Speedy Solution
The New York State Office of Temporary and Disability Assistance is hoping that cloud computing will help it handle the 30% jump in demand for its services over the past year as a result of record job losses in the state.
"Our data center is running out of capacity," says CIO Daniel Chan, "and we don't really have enough staff to do the work that we need to get done. So the idea is, can we do something creatively to outsource some of these computing needs?" Chan says he would like to use the cloud for application and development testing first, and then possibly offer Web-based applications to users.

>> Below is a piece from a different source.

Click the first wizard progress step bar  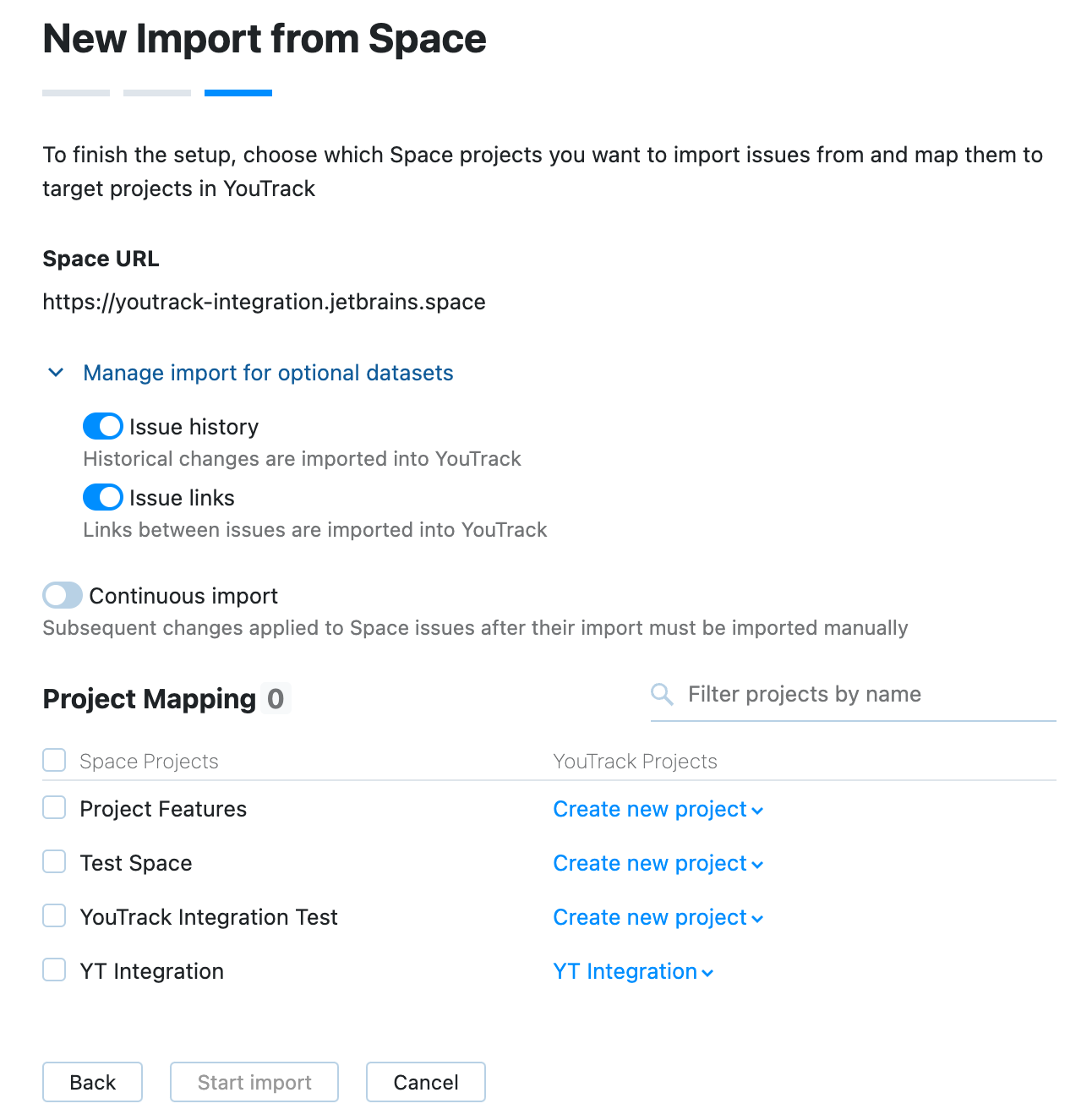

The state agency's current technology is at least one generation behind, Chan says, because the need to comply with government policies on security and other matters leads to delays in deployments. What's more, IT costs are higher than they should be because by the time purchases are approved, the technology is dated, but the state is still paying what it cost when it was new.
If the agency did testing in the cloud, Chan says, it could get systems up and running faster because it would be able to quickly set up multiple test environments, allowing many employees to test concurrently -- on more current equipment that would be less costly because it wouldn't have the bells and whistles of a production environment. "We don't need that same level of robustness" as in a production environment, Chan says. Right now, "in most cases, we pay for the functionality we really don't need for test and development," he explains.
With cloud computing, the agency can stay up to date technologically, Chan says. He plans to launch the agency's first cloud project in the second half of this year. "If we can demonstrate that we're saving the taxpayers money, I'm sure we can get the procurement agency on board," he says. "From a business perspective, it's a very compelling story."
The American Bible Society uses Amazon.com Inc.'s cloud services for 80GB to 100GB of Web files, but that's just the beginning, says CIO and Chief Technology Officer Nick Garbidakis. The Manhattan-based organization plans to use cloud services for some disaster recovery and storage, but Garbidakis says he will move more data to the cloud when servers or equipment needs to be replaced, and he will push out more when bandwidth becomes more affordable for the nonprofit group.
"Any deployment we do, any change of service providers, usually we do it at a time we are ready to retire some five-year-old servers, for example," Garbidakis says. "We would not go out and try to do it while some new servers are deployed already."
The data going to the cloud will be secondary files, "so if it takes an extra second or two to access, it's not a big problem," he says. "I wouldn't push out any of my financial data or primary data right now."
Garbidakis says he expects to move nontransactional systems to the cloud within a year and more heavy-duty applications to the cloud in five years -- "if hardware, software and management costs go down."